**What the task asks**
Repeat every record exactly.
--- Data to use ---
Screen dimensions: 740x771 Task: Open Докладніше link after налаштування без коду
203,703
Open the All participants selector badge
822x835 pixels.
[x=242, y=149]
---
**Written response**
Screen dimensions: 740x771 Task: Open Докладніше link after налаштування без коду
203,703
Open the All participants selector badge
822x835 pixels.
[x=242, y=149]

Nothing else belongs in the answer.